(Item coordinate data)

____________

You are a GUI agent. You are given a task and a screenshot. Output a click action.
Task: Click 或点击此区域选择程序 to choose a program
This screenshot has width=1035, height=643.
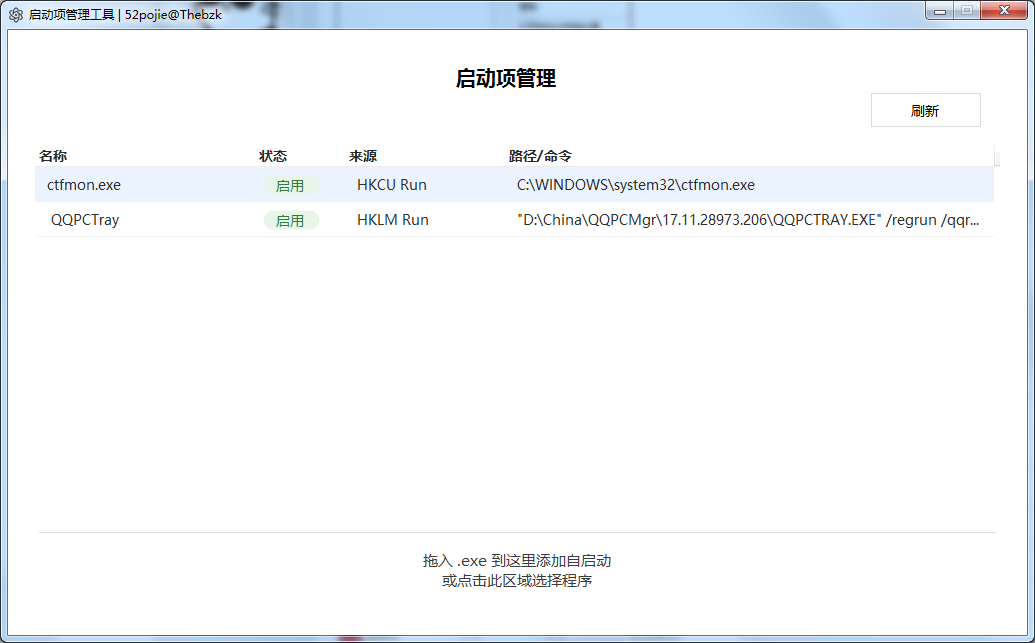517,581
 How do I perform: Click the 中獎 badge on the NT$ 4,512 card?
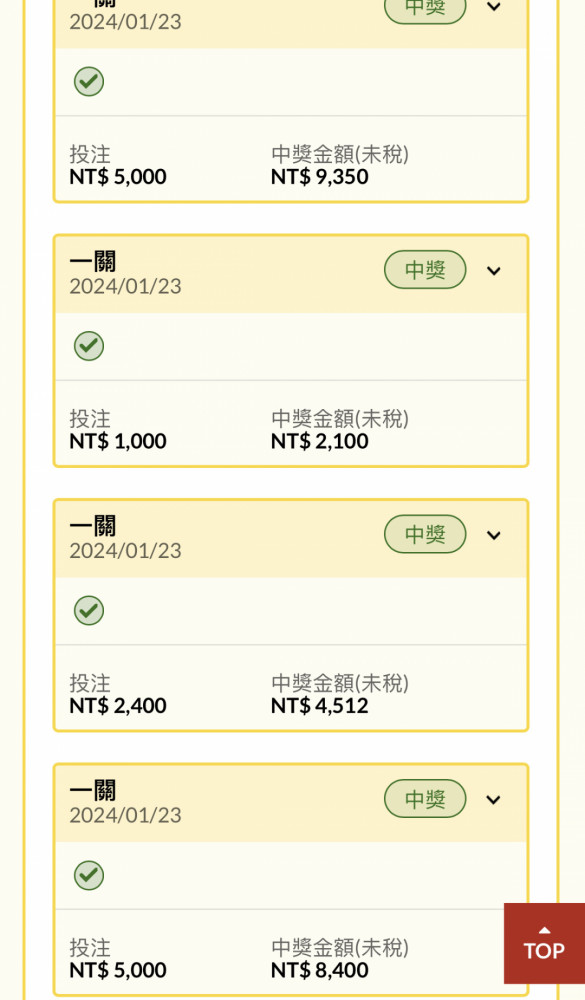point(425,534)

____________

### Exercise
Render each of the lines above as one string in a JSON list, skipping any blank lines. Leave the pictures out.

### Solution to this task
[
  "You are a GUI agent. You are given a task and a screenshot. Output a click action.",
  "Task: Click 或点击此区域选择程序 to choose a program",
  "This screenshot has width=1035, height=643.",
  "517,581",
  " How do I perform: Click the 中獎 badge on the NT$ 4,512 card?",
  "point(425,534)"
]